Saturday, October 20, 2018

To an Early Grave – Wallace Markfield
There’s hardly any plot to this comic novel: someone dies and four of his friends assemble and try (successfully, though after many setbacks) to attend the funeral. The humor is based mostly on dialogue and wacky events, and it was working for me because of Markfield’s inventive prose and his ability to generate a rollicking energy. But gradually it turned sour. Part of the problem has to do with the word “friends.” Spite and resentment between these four men far outweigh affection; most of their conversing is abusive in nature, and even their feelings for the deceased are mixed with rancor. The negativity is wide-ranging. One character says, “You look at families, you don’t have to wonder why there’s war in the world.” Indeed, in these families, with these women (who play an off-stage role), life is an unruly combat zone. It was a relief when Markfield occasionally changes gears and takes on a gentler tone, as when Morroe, the main character, does a bit of self-evaluation: “I am no big intellect. I am no bargain. I watch too much television. I read, but I do not retain. I am not lost, exactly, but still I am nowhere. I am the servant of no great end.” But when Morroe parts with the last of the four, and is being told a sort of confession, he thinks, “Tough shit and tough titty.” So he could add mean-spirited to his flaws, as could everybody in the novel. A few last notes: all of Markfield’s characters are Jewish, and they talk in a Jewish cadence.
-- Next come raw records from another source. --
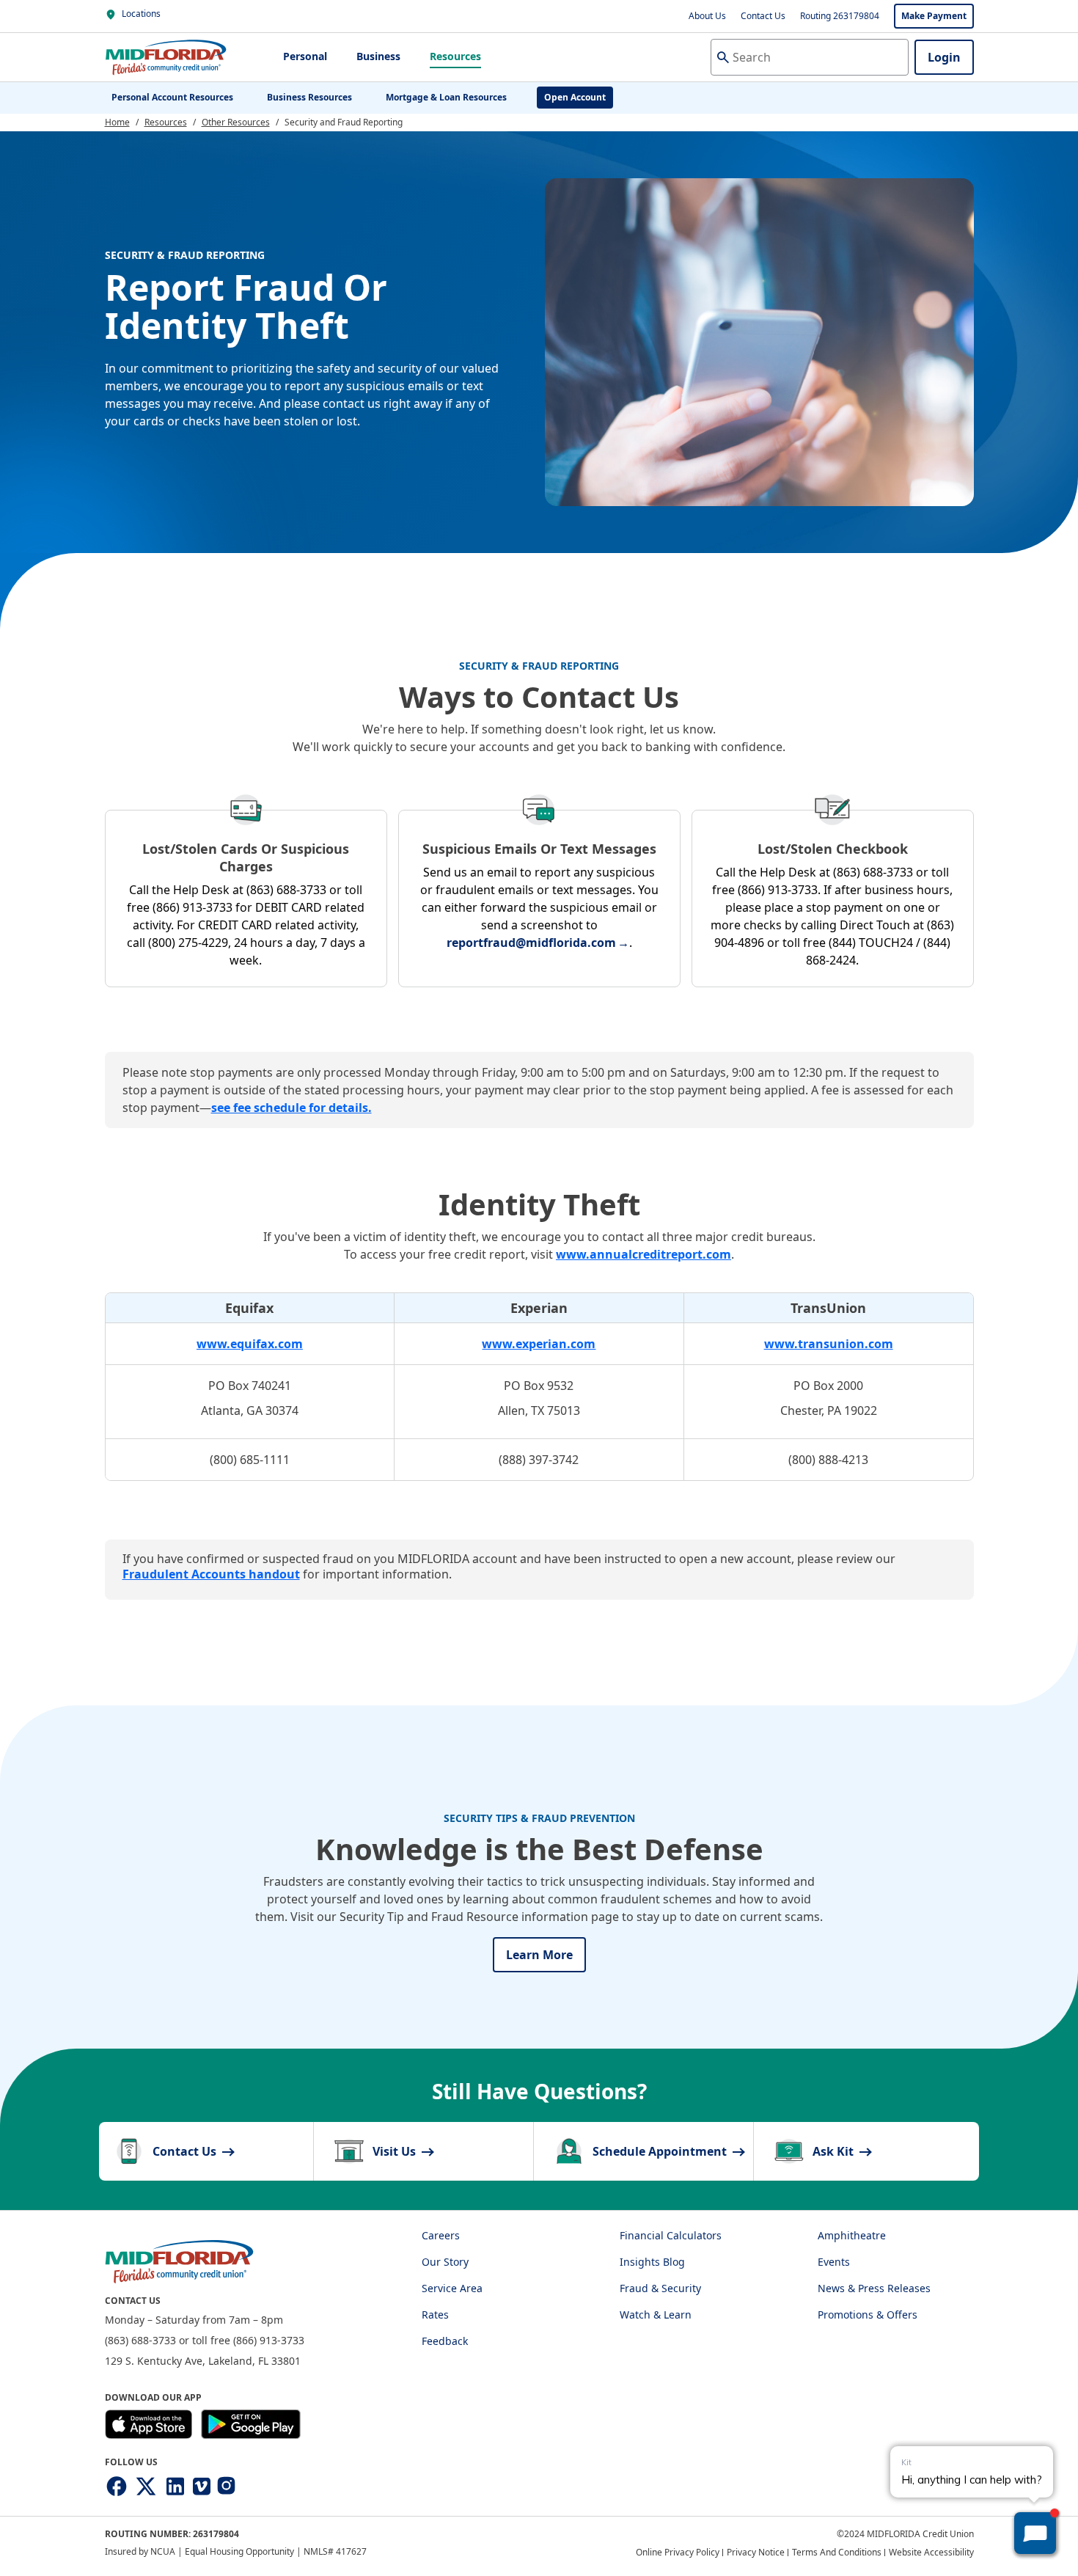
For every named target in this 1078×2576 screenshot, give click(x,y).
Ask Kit (835, 2151)
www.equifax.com (250, 1344)
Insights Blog (652, 2262)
Morroe remembers an argument (of course, an argument) he had with a Jewish tailor over a suit: “By me is the lining no lining. By me – you should pardon the expression – is a piece toilet paper.” There are also untranslated Yiddish words sprinkled throughout. (What does fahrblunged – and at least fifty other words – mean?) From the blurbs, it seems that Jewish reviewers – Heller, Shapiro, Levin – didn’t share my objections. They found the book to be spirited fun. Members of a culture tend to enjoy self-deprecating humor, at least when it comes from one of their own.
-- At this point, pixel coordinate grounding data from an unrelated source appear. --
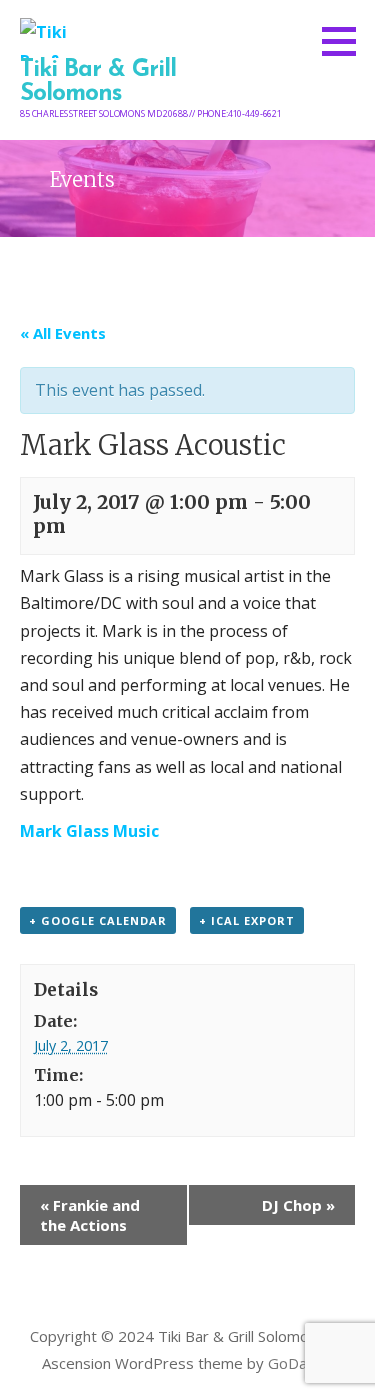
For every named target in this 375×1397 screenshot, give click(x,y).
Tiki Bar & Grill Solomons (98, 82)
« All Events (63, 333)
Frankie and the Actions (90, 1215)
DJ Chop (298, 1205)
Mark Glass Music (89, 831)
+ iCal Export (247, 920)
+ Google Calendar (98, 920)
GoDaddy (300, 1363)
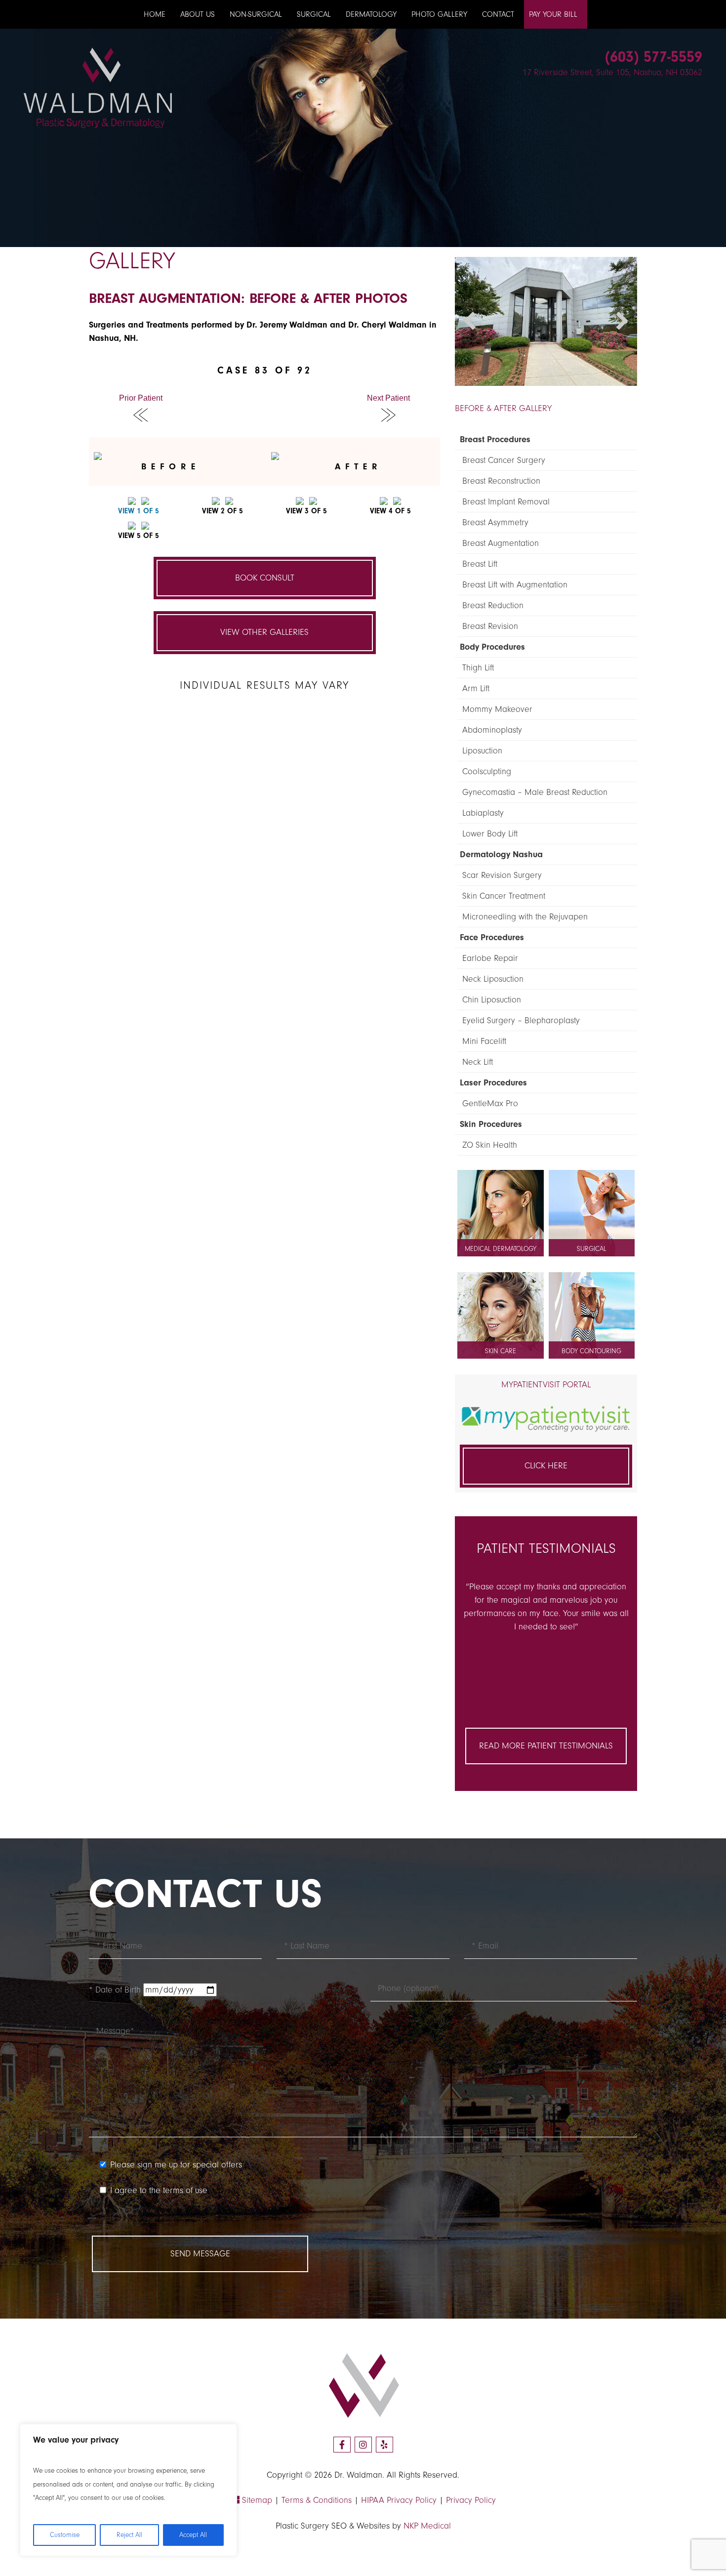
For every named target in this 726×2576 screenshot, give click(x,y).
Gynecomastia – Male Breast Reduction (534, 792)
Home (154, 14)
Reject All (129, 2535)
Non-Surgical (256, 14)
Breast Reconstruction (501, 481)
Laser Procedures (493, 1083)
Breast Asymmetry (495, 522)
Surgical (314, 14)
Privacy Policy (471, 2500)
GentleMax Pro (490, 1103)
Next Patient (388, 398)
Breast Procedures (495, 439)
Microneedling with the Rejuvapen (525, 917)
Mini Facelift (484, 1041)
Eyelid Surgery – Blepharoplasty (521, 1020)
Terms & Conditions (317, 2500)
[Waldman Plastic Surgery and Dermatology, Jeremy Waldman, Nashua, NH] (98, 87)
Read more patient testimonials (546, 1746)
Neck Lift (477, 1062)
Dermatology (371, 14)
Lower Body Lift (490, 834)
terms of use (185, 2190)
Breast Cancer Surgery (503, 460)
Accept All (193, 2535)
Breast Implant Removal (506, 502)
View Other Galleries (264, 632)
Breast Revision (490, 626)
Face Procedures (492, 937)
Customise (65, 2535)
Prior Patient (140, 398)
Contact (498, 14)
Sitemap (256, 2500)
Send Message (200, 2253)
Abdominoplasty (492, 730)
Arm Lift (475, 688)
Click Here (545, 1465)
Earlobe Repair (490, 958)
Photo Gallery (439, 14)
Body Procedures (492, 647)
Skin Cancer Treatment (503, 896)
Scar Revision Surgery (502, 875)
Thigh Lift (478, 668)
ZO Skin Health (489, 1145)
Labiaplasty (483, 813)
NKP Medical (427, 2526)
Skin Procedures (491, 1124)
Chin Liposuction (491, 1000)
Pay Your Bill (553, 14)
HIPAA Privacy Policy (399, 2500)
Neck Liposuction (493, 979)
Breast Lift (479, 564)
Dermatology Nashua (501, 854)
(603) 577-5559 (653, 56)
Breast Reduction (493, 605)
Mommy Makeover (497, 709)
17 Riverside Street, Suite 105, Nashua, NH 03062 (612, 72)
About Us (197, 14)
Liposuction (482, 751)
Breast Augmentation (500, 543)
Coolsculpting (486, 771)
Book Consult (264, 578)
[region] (128, 2490)
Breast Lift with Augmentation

The Village – Ivan Bunin (Russian)
Bunin portrays Russia as a wretched place populated by malignant and degraded people. We see things from the perspective of two brothers. Both, though of different natures, are mired in unhappiness. What we get is a series of brutish events and sordid scenes and a procession of characters (men only) who contribute their bit of malice and then move on. The book was written in 1923, when Bunin was living in exile; he had fled Russia in 1918, during the revolution (in an Autobiographical Note he describes that upheaval as a time of unspeakable horrors). The czarist regime must take a large portion of blame for producing a wretched peasantry. As for its replacement, how can any government make good citizens out of men sunk into such cynicism and bestiality? And what can be accomplished in so severe an environment? But there’s another consideration: the misery is too much of a bad thing and leads to doubts as to the validity of Bunin’s depiction of Russia (a point that critics at the time took issue with). Judged on literary terms, reading this novel was like looking out a train window at a monochromatic landscape devoid of any trace of beauty, and two-thirds of the way through I pulled down the blind.

The Gourmet Club – Junichiro Tanizaki (Japanese)
Decades ago, when I set out on this ill-fated “Jack London” endeavor, I wanted the first book I reviewed to be a great one. Tanizaki’s The Makioka Sisters received that honor. It’s a realistic and sensitive portrayal of three sisters written in a clear, elegant style; in its stateliness it reminded me of Buddenbrooks. I don’t regret my choice, even though the collection of six short stories I’m now reviewing shows the same author at his worst. In the first story a ten year old boy is drawn into sadomasochistic sex games; in the last, “Manganese Dioxide Dreams,” the elderly protagonist (who seems to be Tanizaki himself) is studying his feces (throughout the book there’s an obsession with all manner of bodily discharges). Reading “Mr. Bluemound” (about weirdly realistic sex toys) one wonders that a human mind can contrive such depravity and that a self-respecting author would put it down on paper. But for all their shock value the stories are so silly that they’re boring. And they’re poorly written – the prose is amateurish and the construction slipshod (for no good reason “Dreams” includes a four page summary of the plot of the film Les Diaboliques). How can a writer capable of excellent work sink to such artlessness? And, if he’s compelled to indulge in gross fantasies, why not destroy the results? Another question arises: why, in 2017, did the University of Michigan Press deem these worthless pieces to be worthy of publication? In his introduction Paul McCarthy (one of the two translators) writes that he and Anthony Chambers “have been planning some sort of Tanizaki collaboration for many years; this collection of stories is the fruit of those plans.” They found their fruit rotting in the dumpster. Tanizaki must take responsibility for sullying his reputation, but all involved in the publication of The Gourmet Club have done no favor to an author they claim to respect.